Foda-se Osama Bin Ladem, Al Qaeda, e seus fundamentalistas retrógrados. Em nome de milhares de inocentes massacrados, eu rezo para que passe a eternidade com suas 72 prostitutas queimando em chamas de combustível de jato. Seus babacas de toalha na cabeça, podem beijar meu nobre traseiro irlandês.
Foda-se Jacob Elinsky. Choramingão frustrado. Foda-se Francis Xavier Slaughtery, meu melhor amigo, julgando-me enquanto deseja a minha namorada. Foda-se Naturelle Riviera. Confiei nela, e me apunhala pelas costas. Entregou-me. Safada.
Foda-se meu pai, com seu eterno remorso, paralisado naquele bar, bebericando club soda, vendendo uísque para bombeiros e torcendo para os Bronx Bombers.
Foda-se esta cidade e seus habitantes. Dos casebres de Astoria às coberturas de Park Avenue. Das casas populares do Bronx aos lofts do Soho. Dos guetos de Alphabet City as casas de tijolos de Park Slope e aos sobrados de Staten Island. Que um terremoto destrua tudo. Que o fogo se alastre e transforme tudo em cinzas e que as águas subam e arrase este buraco infestado de ratos.
Não. Não. Foda-se você, Montgomery Brogan. Você tinha tudo e jogou fora, seu idiota!”
Comentário:
Nesse sensível filme do diretor Spike Lee, Edward Norton interpreta Montgomery “Monty” Brogan, um traficante de drogas, que está para ser preso, e em seu último dia de liberdade, decide passar o dia inteiro aproveitando a companhia de seu pai, seus melhores amigos, e de sua namorada (que ele pensa ser quem o entregou para a policia).
Num acesso de fúria, Monty, desabafa em frente ao espelho, num monólogo que, destila todo o ódio armazenado em seu coração.

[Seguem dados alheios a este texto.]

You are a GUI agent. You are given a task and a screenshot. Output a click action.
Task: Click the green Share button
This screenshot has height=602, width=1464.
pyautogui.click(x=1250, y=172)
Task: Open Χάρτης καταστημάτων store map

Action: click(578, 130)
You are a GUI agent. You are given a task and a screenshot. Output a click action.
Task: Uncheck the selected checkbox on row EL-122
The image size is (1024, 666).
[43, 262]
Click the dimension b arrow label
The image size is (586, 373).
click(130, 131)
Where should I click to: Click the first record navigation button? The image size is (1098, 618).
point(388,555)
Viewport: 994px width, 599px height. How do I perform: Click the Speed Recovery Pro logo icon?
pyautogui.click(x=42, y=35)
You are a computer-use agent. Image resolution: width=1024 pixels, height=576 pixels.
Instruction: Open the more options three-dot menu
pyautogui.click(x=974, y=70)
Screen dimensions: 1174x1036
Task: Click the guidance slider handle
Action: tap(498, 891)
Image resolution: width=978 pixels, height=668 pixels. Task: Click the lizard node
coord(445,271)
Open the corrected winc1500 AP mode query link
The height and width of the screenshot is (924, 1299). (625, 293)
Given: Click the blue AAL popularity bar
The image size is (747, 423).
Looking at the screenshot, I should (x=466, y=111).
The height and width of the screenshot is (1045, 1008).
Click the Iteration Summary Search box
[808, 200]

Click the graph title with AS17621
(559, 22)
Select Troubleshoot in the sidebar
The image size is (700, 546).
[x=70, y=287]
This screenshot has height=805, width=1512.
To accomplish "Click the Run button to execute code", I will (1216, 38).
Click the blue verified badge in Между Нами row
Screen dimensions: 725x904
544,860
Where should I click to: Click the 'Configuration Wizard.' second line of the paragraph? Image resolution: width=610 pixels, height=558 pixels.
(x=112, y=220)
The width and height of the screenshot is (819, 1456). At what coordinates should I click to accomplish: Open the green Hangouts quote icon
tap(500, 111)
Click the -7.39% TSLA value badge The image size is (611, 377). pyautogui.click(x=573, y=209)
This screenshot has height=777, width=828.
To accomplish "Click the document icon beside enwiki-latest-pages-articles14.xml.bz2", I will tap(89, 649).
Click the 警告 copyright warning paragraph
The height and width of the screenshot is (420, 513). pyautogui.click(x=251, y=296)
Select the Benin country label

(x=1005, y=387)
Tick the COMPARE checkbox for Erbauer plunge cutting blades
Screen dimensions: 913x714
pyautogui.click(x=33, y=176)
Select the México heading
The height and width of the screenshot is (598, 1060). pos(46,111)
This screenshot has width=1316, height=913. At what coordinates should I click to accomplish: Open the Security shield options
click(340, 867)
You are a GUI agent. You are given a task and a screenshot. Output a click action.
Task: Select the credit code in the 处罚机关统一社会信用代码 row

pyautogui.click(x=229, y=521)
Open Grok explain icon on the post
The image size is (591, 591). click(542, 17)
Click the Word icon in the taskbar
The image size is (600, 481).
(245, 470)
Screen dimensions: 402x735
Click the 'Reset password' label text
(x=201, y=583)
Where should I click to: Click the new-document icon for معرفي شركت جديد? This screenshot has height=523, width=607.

Ele não polpa nninguém, asiáticos, italianos, russos, terroristas, seus amigos, todos são alvo das palavras cruéis de Monty.
E então, depois de finalmente deixar aflorar toda sua raiva, Monty se dá conta que, por mais doloroso que possa ser, o único culpado por sua condição, é ele mesmo, e o único que merece seu ódio, é vejam só, ele mesmo.
Um ator qualquer poderia arruinar completamente essa cena, mas, Edward Norton, consegue humanizar as duras palavras de intolerância, preconceito e ódio do monólogo de Monty. E Norton vai além, consegue fazer com que nos identifiquemos com seu momento de raiva: quem nunca culpou o mundo inteiro por algo de ruim em sua vida, para então, logo depois, perceber que é o culpado pela sua própira desgraça?